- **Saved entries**

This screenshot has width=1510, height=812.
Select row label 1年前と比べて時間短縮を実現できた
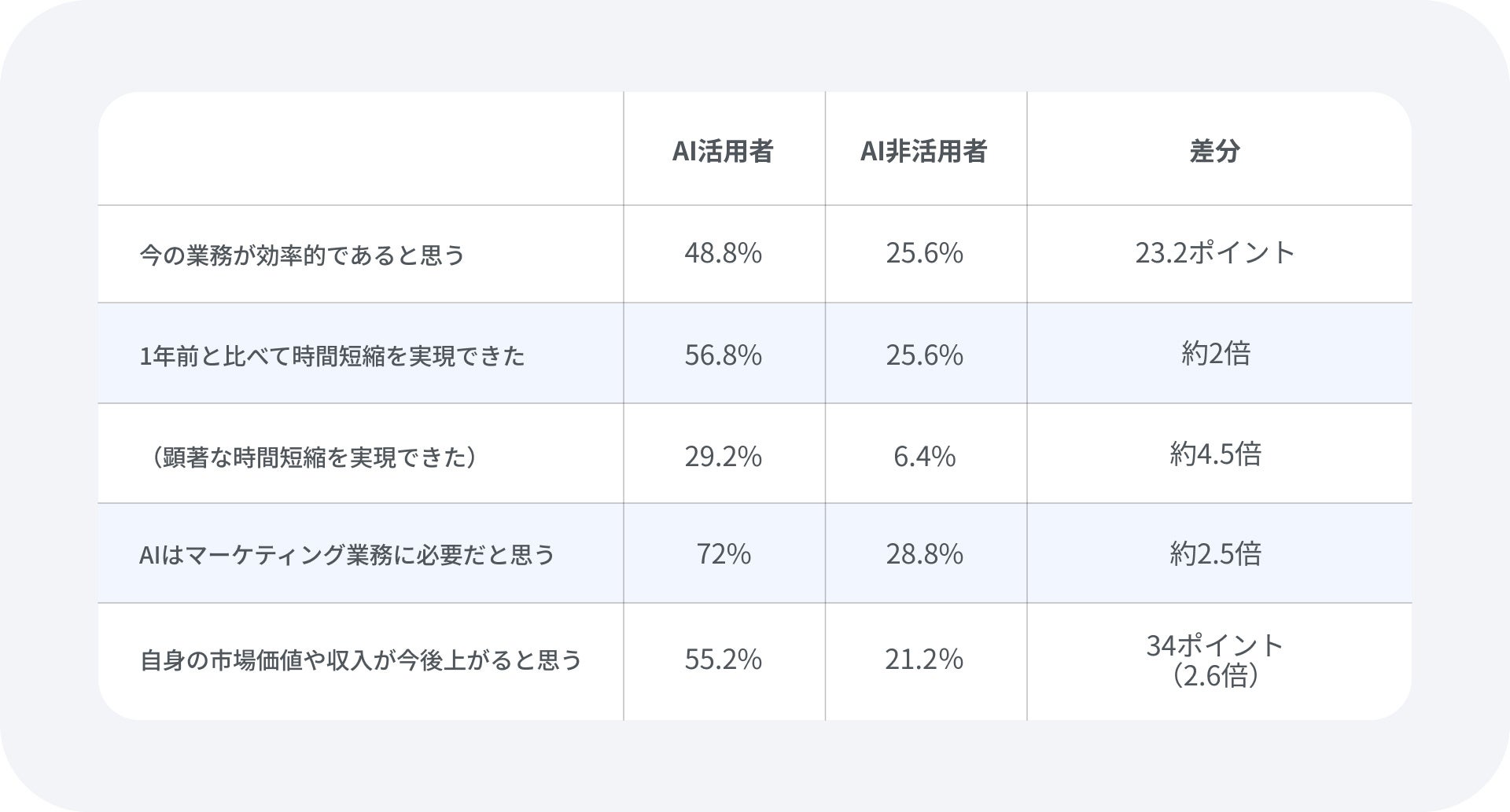point(332,356)

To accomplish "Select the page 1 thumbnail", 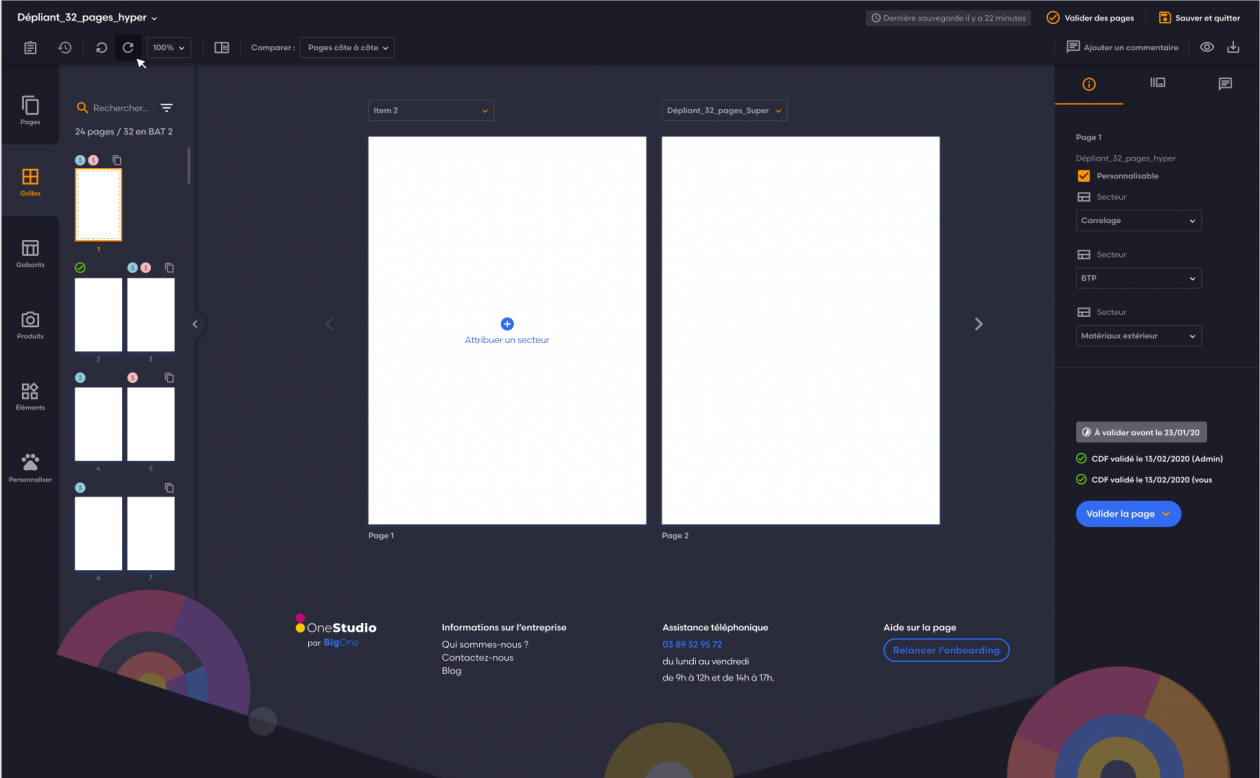I will (x=98, y=205).
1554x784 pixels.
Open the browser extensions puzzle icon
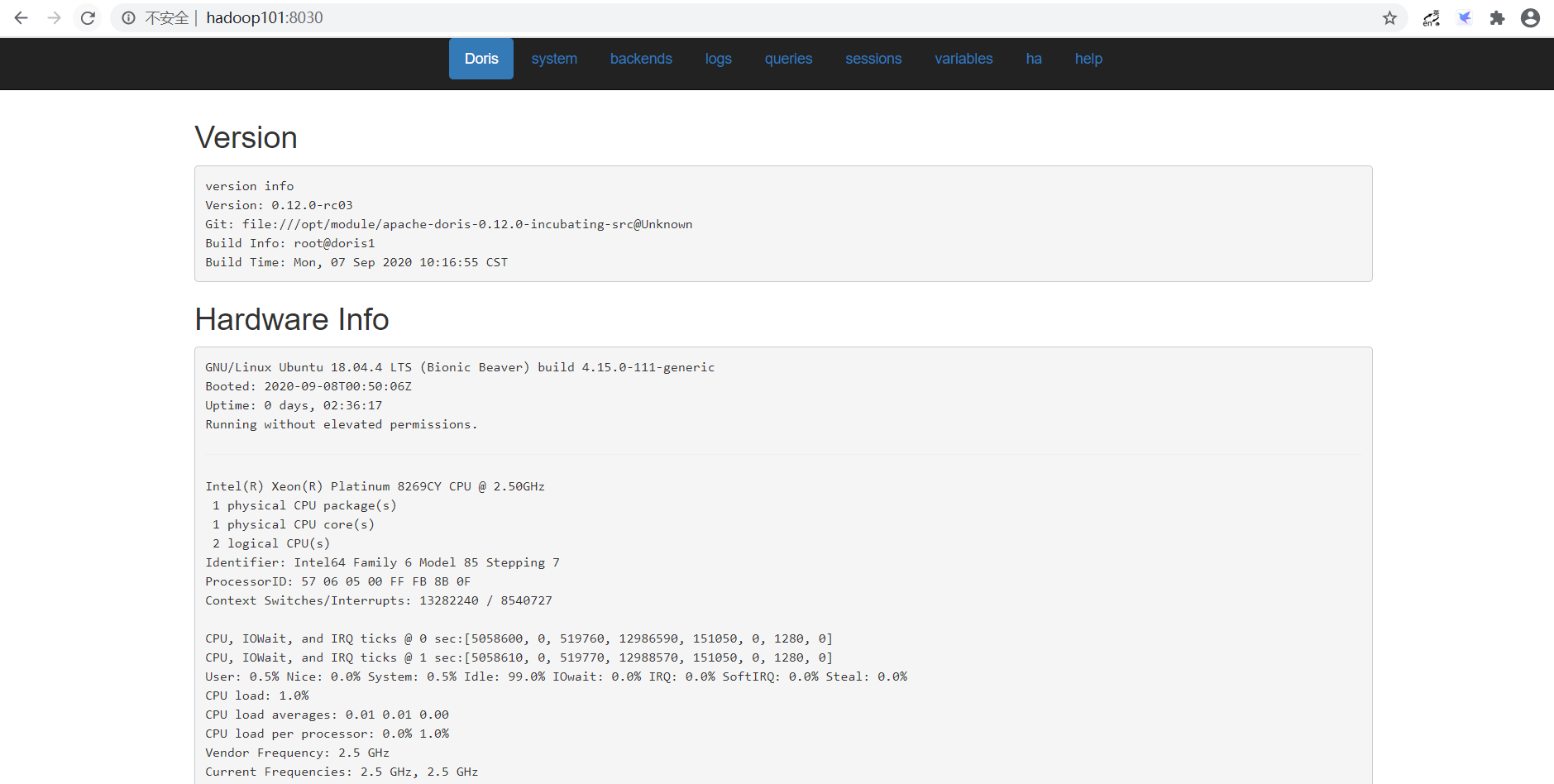(x=1497, y=17)
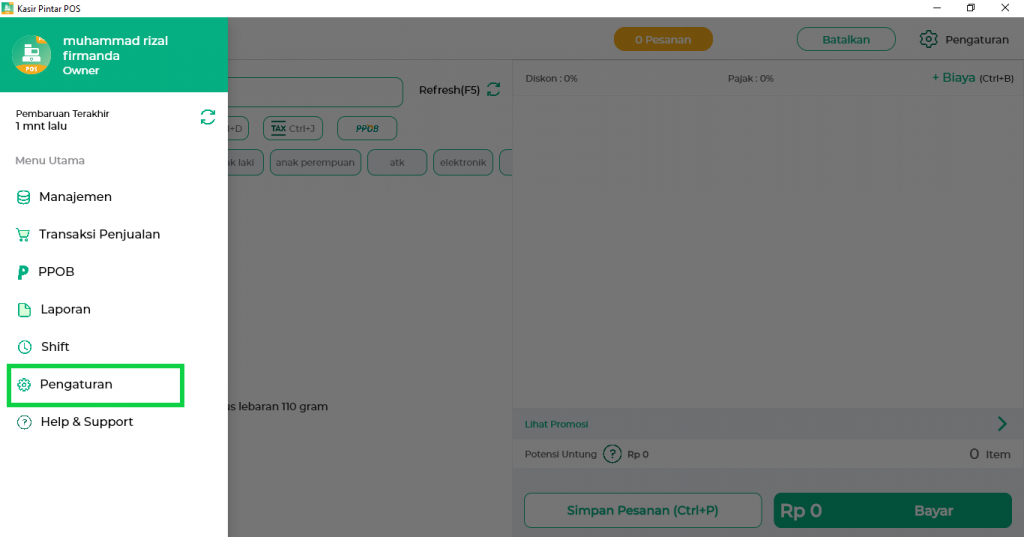Expand Lihat Promosi with the arrow
Viewport: 1024px width, 537px height.
click(x=1002, y=424)
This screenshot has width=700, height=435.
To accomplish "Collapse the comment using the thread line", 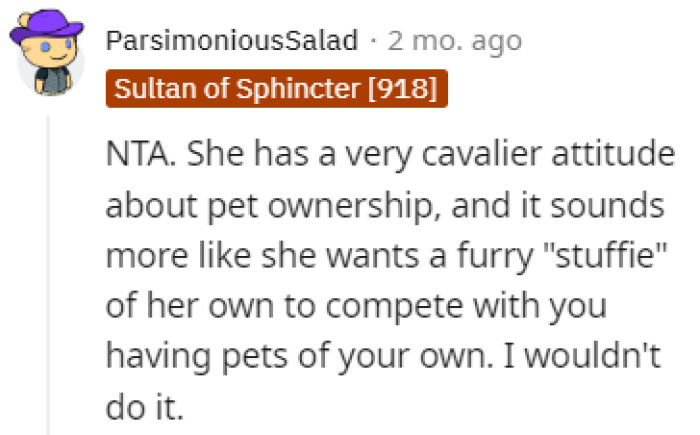I will [x=47, y=270].
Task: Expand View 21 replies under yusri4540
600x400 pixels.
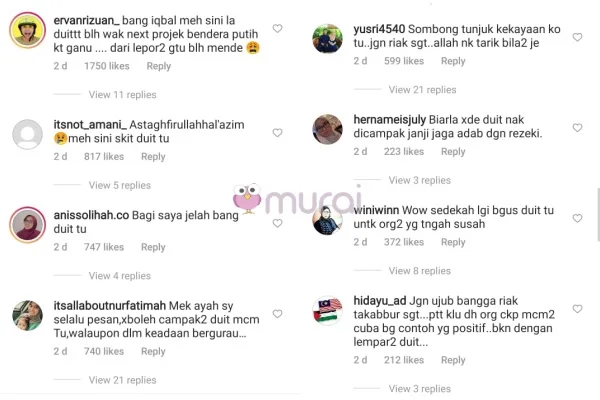Action: [x=422, y=90]
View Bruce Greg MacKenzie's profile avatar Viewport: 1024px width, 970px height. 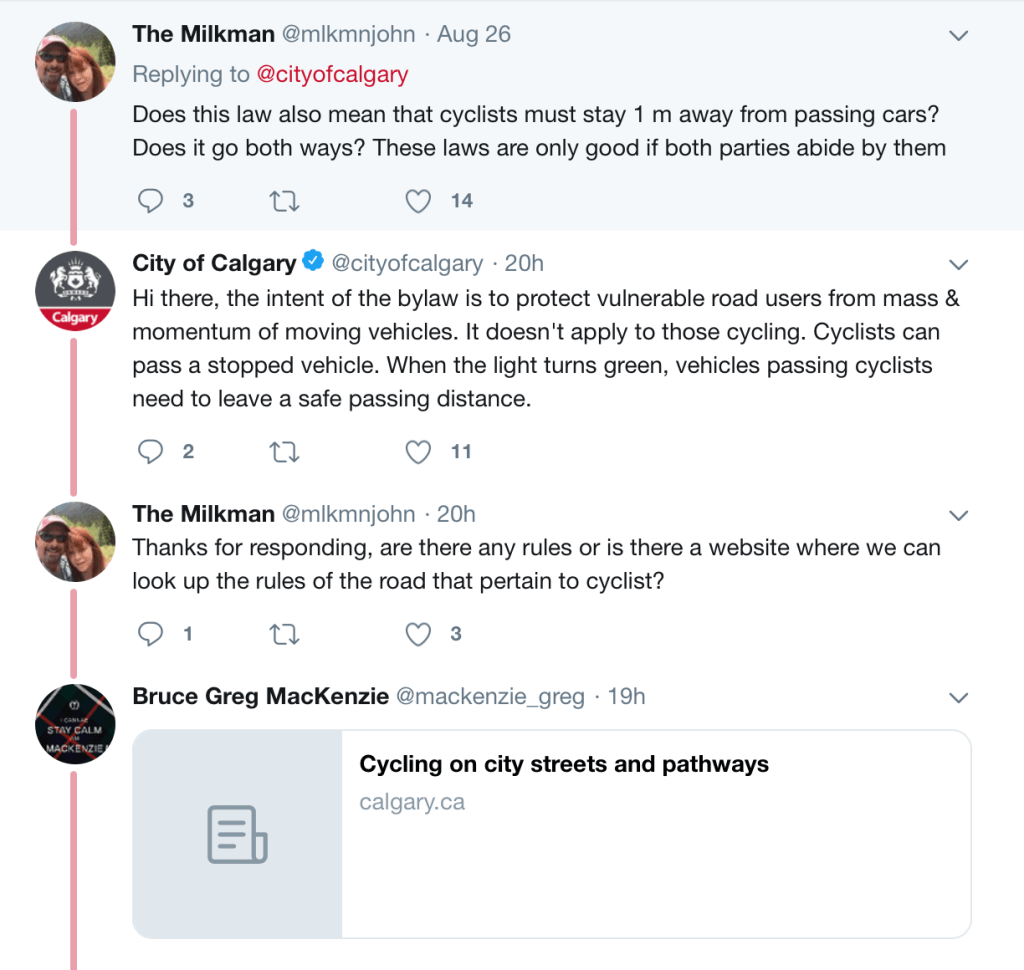(x=75, y=723)
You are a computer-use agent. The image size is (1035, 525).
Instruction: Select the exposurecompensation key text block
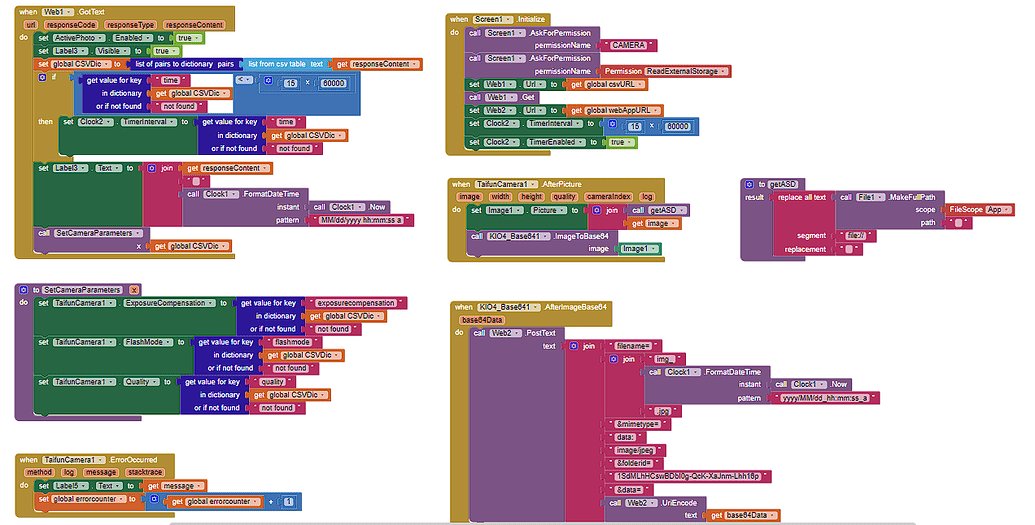(356, 302)
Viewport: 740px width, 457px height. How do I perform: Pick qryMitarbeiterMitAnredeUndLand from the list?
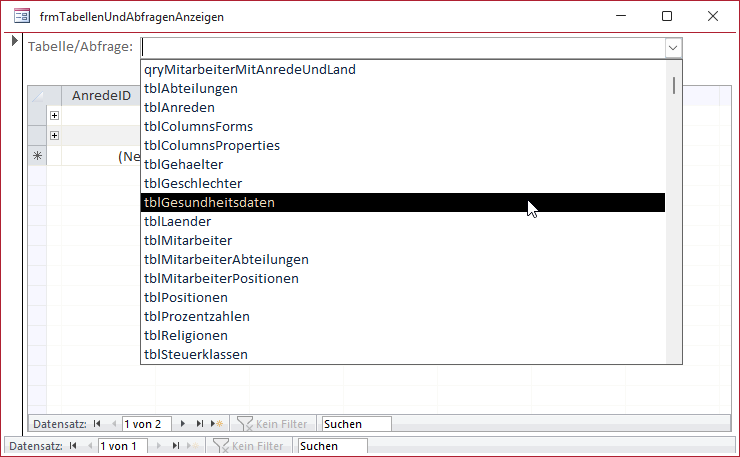[x=250, y=70]
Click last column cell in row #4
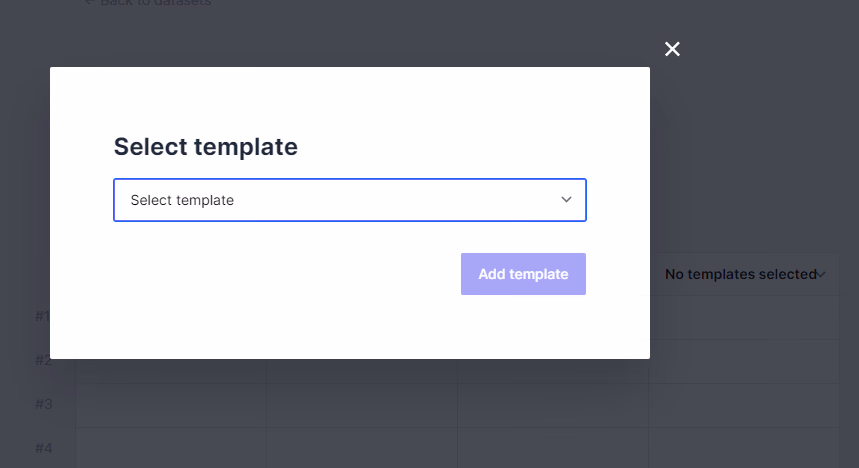859x468 pixels. point(744,448)
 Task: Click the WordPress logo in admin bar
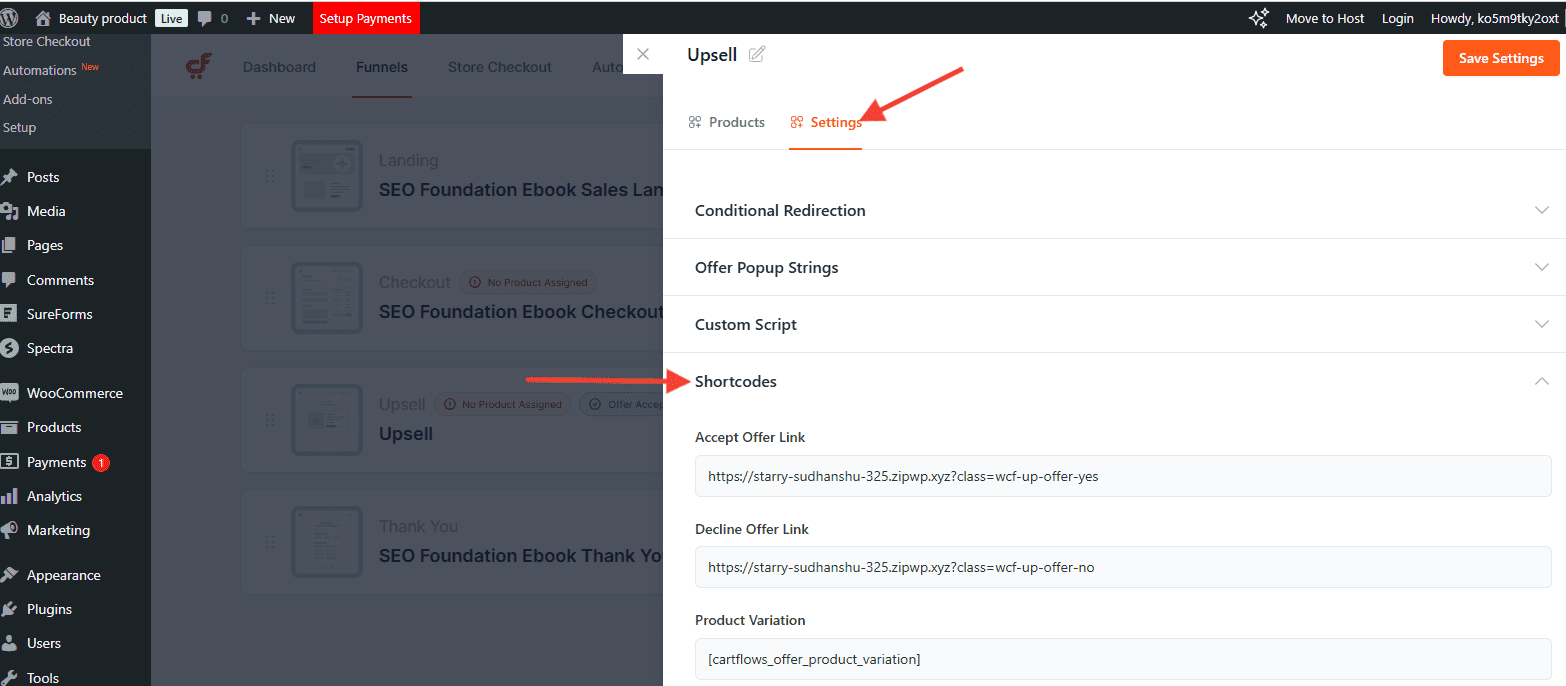pyautogui.click(x=10, y=18)
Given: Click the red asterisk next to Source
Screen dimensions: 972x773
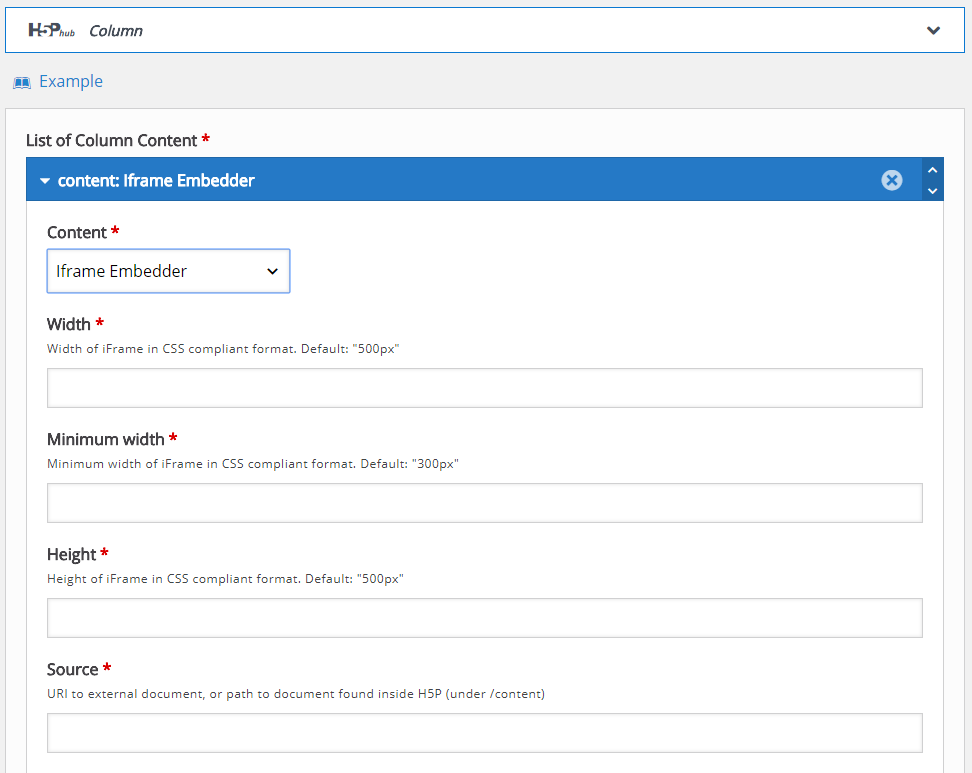Looking at the screenshot, I should click(108, 668).
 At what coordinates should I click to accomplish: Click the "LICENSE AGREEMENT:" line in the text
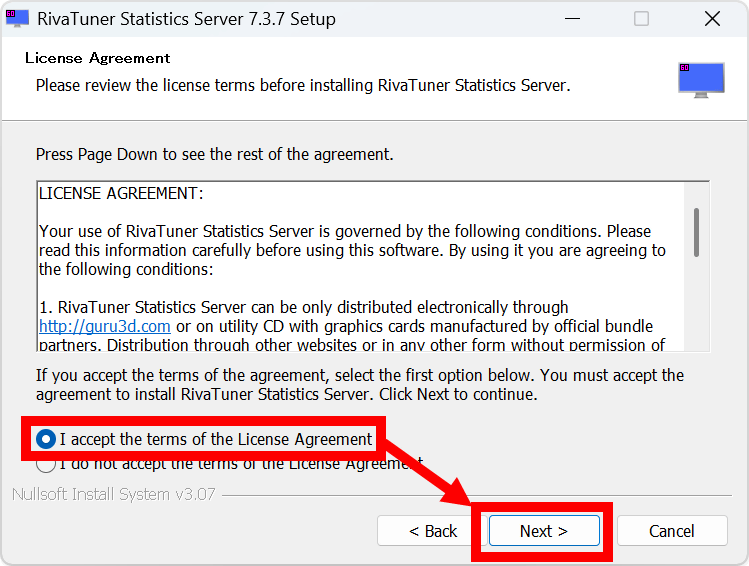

- **TRY IT**
Scan the records above and show every line in which the word "This" occurs.

- **REPLY**
This screenshot has width=1510, height=812.
This screenshot has width=700, height=435.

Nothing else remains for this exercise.